• What you need to do:
Copy exactly the lines from the first line of the records below through the line containing "Click the empty Default Value input", including both, and nothing else.

──────── Provided information ────────

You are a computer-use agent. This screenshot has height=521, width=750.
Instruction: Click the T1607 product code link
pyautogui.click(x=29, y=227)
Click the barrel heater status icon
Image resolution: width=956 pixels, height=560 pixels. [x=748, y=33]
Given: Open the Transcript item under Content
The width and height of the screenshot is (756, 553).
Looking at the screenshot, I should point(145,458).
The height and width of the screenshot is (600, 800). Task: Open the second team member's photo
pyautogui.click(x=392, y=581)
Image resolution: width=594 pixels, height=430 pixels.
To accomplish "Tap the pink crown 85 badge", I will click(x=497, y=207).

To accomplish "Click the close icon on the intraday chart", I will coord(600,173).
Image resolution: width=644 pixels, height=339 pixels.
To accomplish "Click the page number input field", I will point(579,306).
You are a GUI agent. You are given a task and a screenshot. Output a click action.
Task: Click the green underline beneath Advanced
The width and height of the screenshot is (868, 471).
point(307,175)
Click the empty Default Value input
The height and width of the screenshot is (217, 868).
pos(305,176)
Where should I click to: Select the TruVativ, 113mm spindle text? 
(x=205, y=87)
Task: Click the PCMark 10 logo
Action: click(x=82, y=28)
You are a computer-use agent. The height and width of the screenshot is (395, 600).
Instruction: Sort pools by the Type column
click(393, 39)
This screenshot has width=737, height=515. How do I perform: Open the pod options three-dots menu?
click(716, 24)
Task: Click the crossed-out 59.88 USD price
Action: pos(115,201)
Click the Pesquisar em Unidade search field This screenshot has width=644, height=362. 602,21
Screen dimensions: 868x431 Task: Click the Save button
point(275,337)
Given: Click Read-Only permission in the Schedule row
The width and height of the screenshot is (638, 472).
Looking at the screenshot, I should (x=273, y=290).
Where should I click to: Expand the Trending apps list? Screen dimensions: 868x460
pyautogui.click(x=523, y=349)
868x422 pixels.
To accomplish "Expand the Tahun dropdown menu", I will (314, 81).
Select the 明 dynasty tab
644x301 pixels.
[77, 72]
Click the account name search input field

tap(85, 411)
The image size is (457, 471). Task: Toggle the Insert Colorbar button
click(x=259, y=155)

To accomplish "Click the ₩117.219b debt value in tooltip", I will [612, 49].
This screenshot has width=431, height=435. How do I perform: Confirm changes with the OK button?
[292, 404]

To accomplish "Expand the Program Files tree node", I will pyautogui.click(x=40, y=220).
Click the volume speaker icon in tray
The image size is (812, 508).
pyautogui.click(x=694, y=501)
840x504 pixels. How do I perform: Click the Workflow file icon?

────────

• Answer section:
You are a computer-use agent. This screenshot has height=521, width=750.
Instruction: Click the T1607 product code link
pyautogui.click(x=29, y=227)
Click the barrel heater status icon
Image resolution: width=956 pixels, height=560 pixels. [x=748, y=33]
Given: Open the Transcript item under Content
The width and height of the screenshot is (756, 553).
Looking at the screenshot, I should point(145,458).
The height and width of the screenshot is (600, 800). Task: Open the second team member's photo
pyautogui.click(x=392, y=581)
Image resolution: width=594 pixels, height=430 pixels.
To accomplish "Tap the pink crown 85 badge", I will click(x=497, y=207).

To accomplish "Click the close icon on the intraday chart", I will coord(600,173).
Image resolution: width=644 pixels, height=339 pixels.
To accomplish "Click the page number input field", I will point(579,306).
You are a GUI agent. You are given a task and a screenshot. Output a click action.
Task: Click the green underline beneath Advanced
The width and height of the screenshot is (868, 471).
point(307,175)
Click the empty Default Value input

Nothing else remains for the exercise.